The Company files tax returns that are subject to audit by tax authorities beginning with the year ended September 30, 2009.The Company’s policy is to classify assessments, if any, for tax and related interest and penalties as tax expense. Tax returns have been filed through the year ended September 30, 2011.
7 – SUBSEQUENT EVENTS
In accordance with ASC Topic 855-10, The Company has analyzed its operations subsequent to September 30, 2012 to the date these financial statements were issued, and has determined that it does not have material subsequent events to disclose in these financial statements.
F-9
ITEM 9. CHANGES IN AND DISAGREEMENTS WITH ACCOUNTANTS ON ACCOUNTING AND FINANCIAL DISCLOSURE.
None
ITEM 9A. CONTROLS AND PROCEDURES
Evaluation of Disclosure Controls and Procedures
Our management, with the participation of our Chief Executive Officer and Chief Financial Officer, has evaluated the effectiveness of the design and operation of our disclosure controls and procedures (as defined in Rule 13a-15(e) under the Exchange Act as of September 30, 2012. Based on this evaluation, our Chief Executive Officer and Chief Financial Officer concluded that these disclosure controls and procedures were not effective as of such date, at a reasonable level of assurance, in ensuring that the information required to be disclosed by our company in the reports we file or submit under the Exchange Act is: (i) accumulated and communicated to our management (including the Chief Executive Officer and Chief Financial Officer) in a timely manner, and (ii) recorded, processed, summarized and reported within the time periods specified in the SEC’s rules and forms.
Internal Control over Financial Reporting
Our management is responsible for establishing and maintaining adequate internal control over financial reporting, as such term is defined in Exchange Act Rules 13a-15(f) and 15d-15(f) of the Exchange Act.
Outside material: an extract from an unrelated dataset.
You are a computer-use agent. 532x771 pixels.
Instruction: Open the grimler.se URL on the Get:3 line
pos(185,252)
Internal control over financial reporting is a process designed to provide reasonable assurance regarding the reliability of financial reporting and the preparation of financial statements in accordance with U.S. Generally Accepted Accounting Principles (“GAAP”).
Under the supervision and with the participation of our management, including our Chief Executive Officer and Chief Financial Officer, we conducted an evaluation of the effectiveness of our internal control over financial reporting based on the criteria in Internal Control – Integrated Framework issued by the Committee of Sponsoring Organizations of the Treadway Commission. Based on our evaluation, management has concluded that our internal control over financial reporting was not effective as of September 30, 2012. Because of its inherent limitations, internal control over financial reporting may not prevent or detect misstatements. Also, projections of any evaluation of effectiveness to future periods are subject to the risks that controls may become inadequate because of changes in conditions, or that the degree of compliance with the policies or procedures may deteriorate. This report does not include an attestation report of our registered public accounting firm regarding internal control over financial reporting pursuant to temporary rules of the Securities and Exchange Commission.
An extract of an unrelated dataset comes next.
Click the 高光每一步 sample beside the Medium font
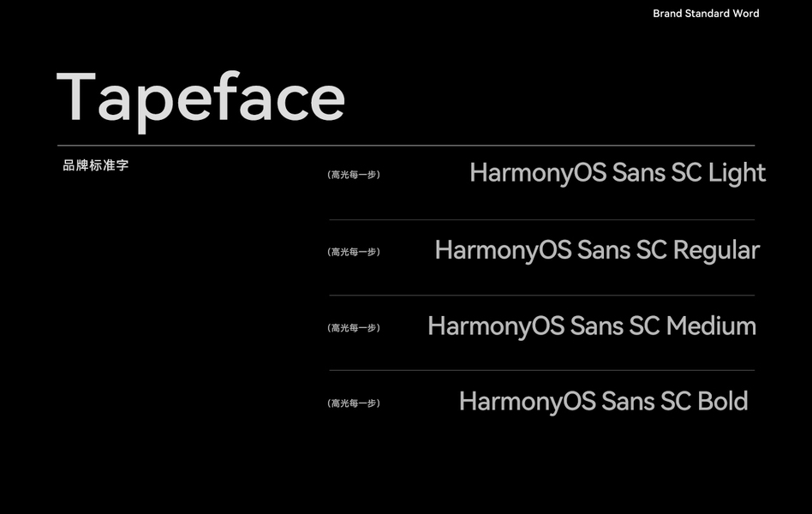 tap(354, 328)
A material weakness is a deficiency, or a combination of deficiencies, in internal control over financial reporting, such that there is a reasonable possibility that a material misstatement of our annual or interim financial statements will not be prevented or detected on a timely basis. In connection with our assessment of our internal control over financial reporting as required under Section 404 of the Sarbanes-Oxley Act of 2002, we identified the following material weaknesses in our internal control over financial reporting as of September 30, 2012:
We have difficulty in accounting for complex accounting transactions particularly as it relates to complex equity transactions.
Documented processes do not exist for several key processes
15
Because of the material weaknesses noted above, we have concluded that we did not maintain effective internal control over financial reporting as of September 30, 2012, based on Internal Control over Financial Reporting – Guidance for Smaller Public Companies issued by COSO.
Changes in Internal Control over Financial Reporting
As a result of the Unwind Agreement and accompanying spin-off of our operating subsidiary we are now a shell company and have changed our internal control over financial reporting (as defined in Rule 13a-15(f) under the Exchange Act during our last fiscal quarter such that our sole officer and director is now responsible for all financial reporting requirements.
ITEM 9B. OTHER INFORMATION
None
PART III
ITEM 10. DIRECTORS, EXECUTIVE OFFICERS AND CORPORATE GOVERNANCE.
The following individual was serving as an executive officer in the following positions on September 30, 2012:
Name | Age | Position |
| | |
Richard Astrom | 65 | CEO, Secretary, Treasurer, Director, CFO |
Richard S. Astrom (65). Mr. Astrom has been an officer and director of the Company since November 1, 2001. From 1995 through June 2007, Mr. Astrom served as President and Chief Executive Officer of National Realty and Mortgage, Inc. He also served as a director of Capital Solutions I, Inc. until December 2007. He has been an active real estate broker in Florida since 1969. Mr. Astrom earned a Bachelor’s Degree in Business Administration from the University of Miami.
All executive officers are elected by the Board and hold office until the next Annual Meeting of stockholders and until their successors are elected and qualify.
Compliance with Section 16(a) of the Exchange Act
Section 16(a) of the Exchange Act requires the registrant’s officers and directors, and persons who own more than 10% of a registered class of the registrant’s equity securities, to file reports of ownership and changes in ownership of equity securities of the Registrant with the Securities and Exchange Commission. Officers, directors and greater-than 10% shareholders are required by the Securities and Exchange Commission regulation to furnish the registrant with copies of all Section 16(a) forms that they file.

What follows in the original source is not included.